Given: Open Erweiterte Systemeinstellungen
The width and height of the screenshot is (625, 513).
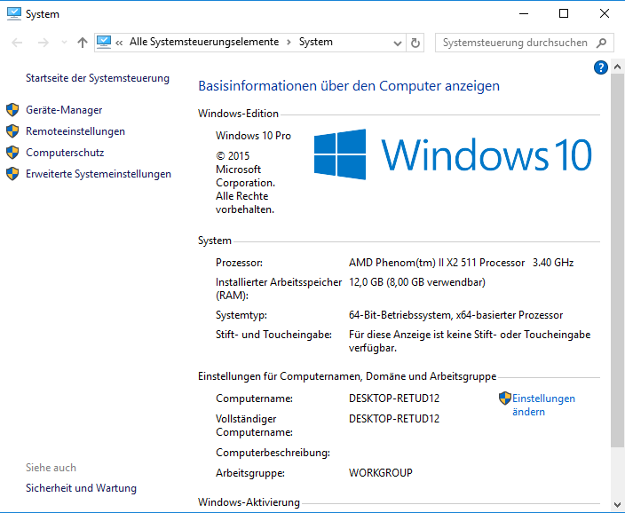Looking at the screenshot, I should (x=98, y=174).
* * *
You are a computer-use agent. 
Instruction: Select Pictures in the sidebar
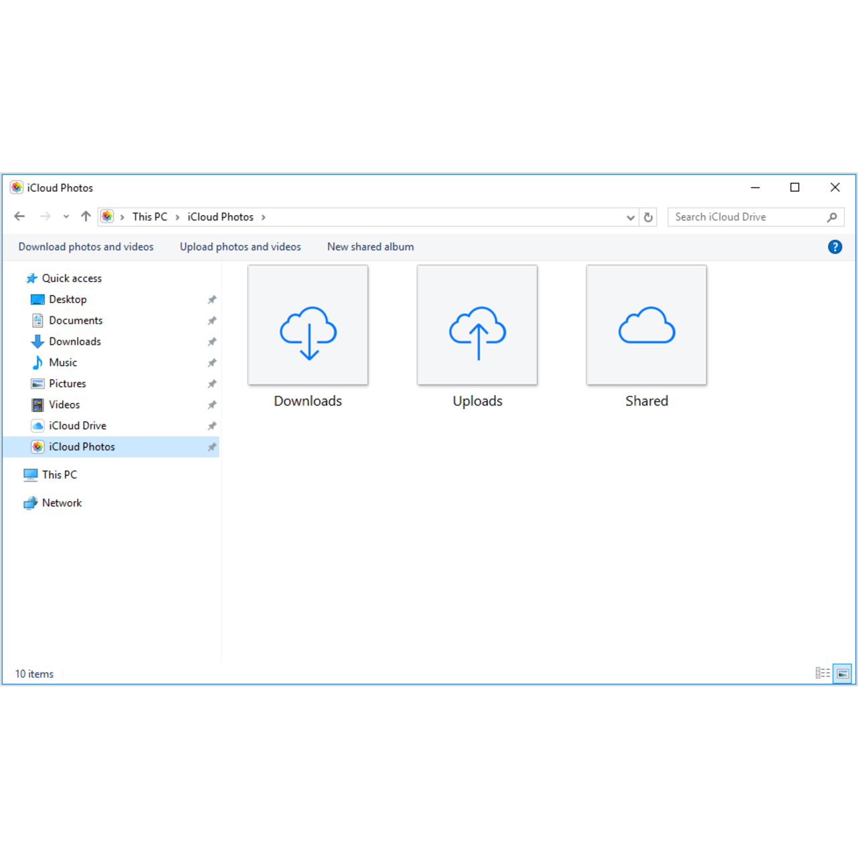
...
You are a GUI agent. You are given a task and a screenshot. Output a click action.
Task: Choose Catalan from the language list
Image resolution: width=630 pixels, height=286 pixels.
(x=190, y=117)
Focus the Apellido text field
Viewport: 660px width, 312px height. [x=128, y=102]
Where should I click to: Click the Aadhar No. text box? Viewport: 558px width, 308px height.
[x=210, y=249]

Your instructions:
Copy, exactly and only, the lines above that begin with the one containing "You are a computer-use agent." and finish with the one containing "Instruction: Select Pictures in the sidebar".

Response area:
You are a computer-use agent. 
Instruction: Select Pictures in the sidebar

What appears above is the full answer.